Bajina: Client-centric design is key
Client onboarding has always been slow.
It’s not just about the paperwork and manual workflows; it’s also about those long checks and verifications you need to perform for anti-money laundering (AML) – source of funds, identity and address – before you onboard any new client.
Onboarding is also about reputation and customer experience. A slow process will put people off, and this will have a cascading effect on your future ability to retain customers. Word spreads, after all.
But innovative, disruptive industries like fintech are providing a model for the legal sector to catch up.
Fintech’s digital-first approach
Fintech, by definition digital-first, was an early innovator when it comes to customer onboarding. It has long sought to replace manual processes with end-to-end digital workflows.
Emphasising smart, efficient, user-centric processes, it has embraced highly integrated mobile interfaces with minimal friction between user and platform.
And fintech, like the legal sector, faces a raft of regulations and compliance challenges, so these platforms have been designed from the ground up to meet the industry’s stringent legal requirements.
A shared challenge
It’s a useful lesson for the legal sector, since it shares many of the same challenges when it comes to onboarding and compliance.
Both have a responsibility to identify money laundering, organised crime, and other criminal activity through AML, know your client (KYC) and source of funds checks.
Both need to prevent fraud through rigorous identity verification.
And both need to ensure trust, confidentiality and security in sensitive communications and transactions without compromising client expectations and experience.
What have fintechs done?
So, how has fintech almost eliminated manual, paper-heavy processes without compromising compliance?
Through digitalisation, fintech has actually embedded compliance as a feature of its systems. Identity and address verification, and source of funds and AML checks are now integral to its user experience.
- By emphasising user-centric design and mobile interfaces, fintechs have created minimal friction between the user and the device;
- Real-time verification using APIs, biometrics and open banking has made KYC and AML checks possible at the touch of a button; and
- By using API-enabled tools, fintechs have seamlessly integrated compliance into all of their proprietary systems.
Lessons for legal
But what lessons can the legal sector learn from this revolution?
- Adopt automation now: Client onboarding, ID verification, source of funds and other compliance checks can all be streamlined and automated for better performance and rigorous regulatory compliance;
- Focus on the client journey: Make the client experience simpler and cleaner, reducing touchpoints to the bare minimum so workflows can be completed in minutes; and
- Adopt user-centric design: Adopt digital platforms and mobile apps but ensure all your interfaces and workflows are simple and effortless to use for non-technical users.
Technology can help your firm become faster, more efficient and more streamlined, but it can also make it more adaptive and responsive to the needs of your clients.
There are promising signs the sector is already learning.
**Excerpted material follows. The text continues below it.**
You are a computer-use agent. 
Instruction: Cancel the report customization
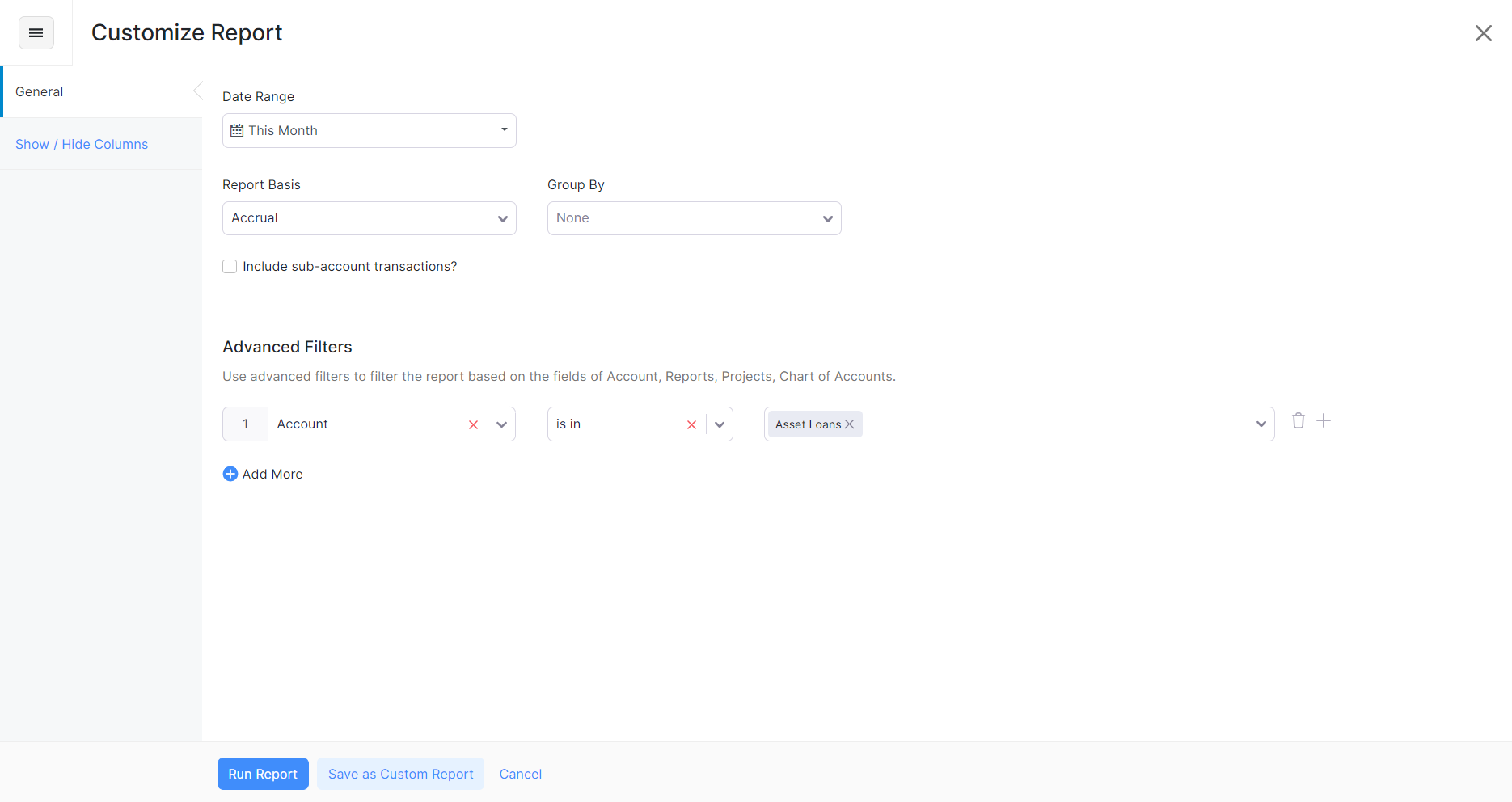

According to research by the Law Society, 93% of mid-sized law firms already use AI to some extent, with more than half of them adopting it widely.
Reaping the benefits
Digitalisation can be risky. But doing nothing is too.
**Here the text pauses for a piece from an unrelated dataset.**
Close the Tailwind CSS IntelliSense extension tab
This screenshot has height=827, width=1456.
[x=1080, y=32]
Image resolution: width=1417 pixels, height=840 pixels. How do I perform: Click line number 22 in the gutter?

The longer it takes to modernise your workflows, the more danger you face from client churn, increasing inefficiency and of receiving regulatory fines – even for the most diligent teams.
Digitalisation also encourages a mindset shift in favour of smarter, faster and more efficient processes designed to put the client first.
That mindset can be competitive differentiator into the future.
Choosing the right systems, the right partners, and encouraging that change in mindset from top to bottom can reap dividends for your firm.